Exercise task:
Could you rewrite all of the data below, changing "Новости" to "Статьи" and keeping everything else the same? Leave the pictures out of your answer.

>> begin Records for this task

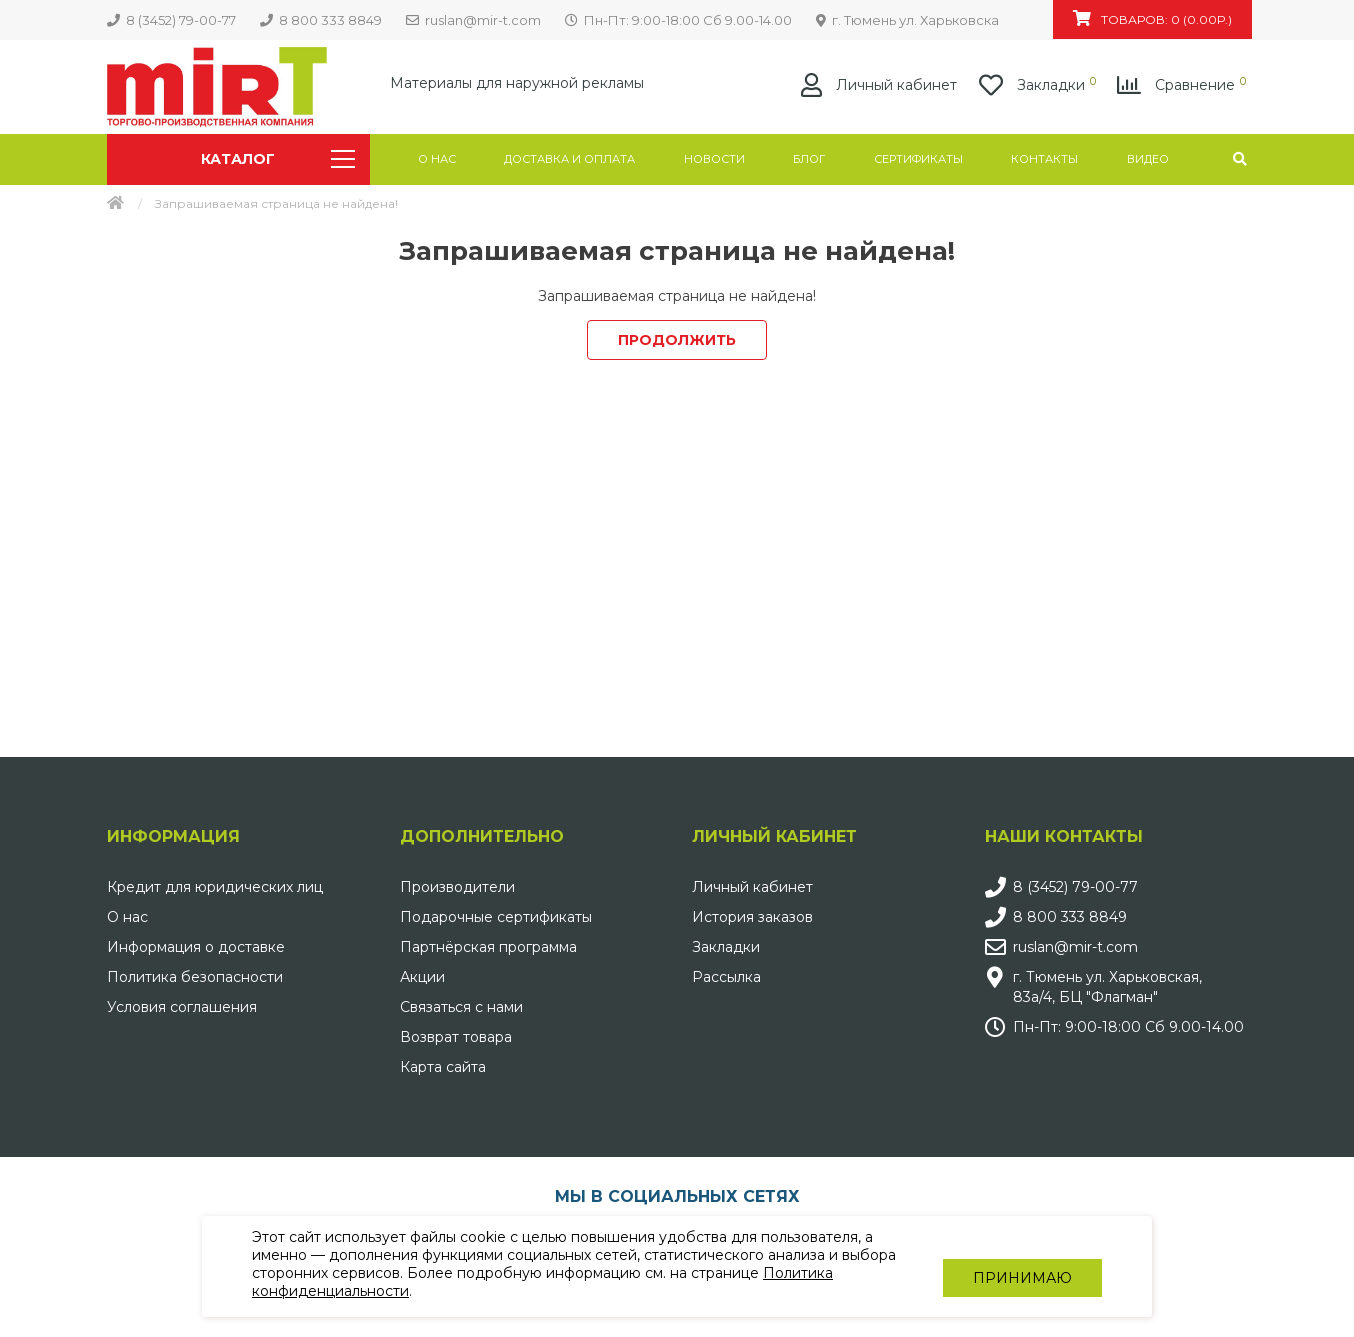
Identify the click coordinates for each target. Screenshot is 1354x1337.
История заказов (752, 917)
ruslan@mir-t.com (1075, 947)
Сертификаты (918, 159)
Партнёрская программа (488, 947)
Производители (457, 887)
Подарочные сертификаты (496, 917)
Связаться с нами (461, 1007)
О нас (437, 159)
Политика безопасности (195, 977)
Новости (714, 159)
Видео (1148, 159)
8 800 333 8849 (1070, 917)
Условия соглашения (182, 1007)
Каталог (277, 159)
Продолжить (677, 340)
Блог (809, 159)
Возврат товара (456, 1037)
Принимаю (1022, 1267)
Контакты (1044, 159)
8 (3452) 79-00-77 (1075, 887)
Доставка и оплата (569, 159)
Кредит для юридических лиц (215, 887)
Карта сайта (443, 1067)
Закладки (726, 947)
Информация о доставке (196, 947)
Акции (422, 977)
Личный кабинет (752, 887)
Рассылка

>> end Records for this task

Solution:
Identify the click coordinates for each target. Screenshot is 1354x1337.
История заказов (752, 917)
ruslan@mir-t.com (1075, 947)
Сертификаты (918, 159)
Партнёрская программа (488, 947)
Производители (457, 887)
Подарочные сертификаты (496, 917)
Связаться с нами (461, 1007)
О нас (437, 159)
Политика безопасности (195, 977)
Статьи (714, 159)
Видео (1148, 159)
8 800 333 8849 (1070, 917)
Условия соглашения (182, 1007)
Каталог (277, 159)
Продолжить (677, 340)
Блог (809, 159)
Возврат товара (456, 1037)
Принимаю (1022, 1267)
Контакты (1044, 159)
8 (3452) 79-00-77 (1075, 887)
Доставка и оплата (569, 159)
Кредит для юридических лиц (215, 887)
Карта сайта (443, 1067)
Закладки (726, 947)
Информация о доставке (196, 947)
Акции (422, 977)
Личный кабинет (752, 887)
Рассылка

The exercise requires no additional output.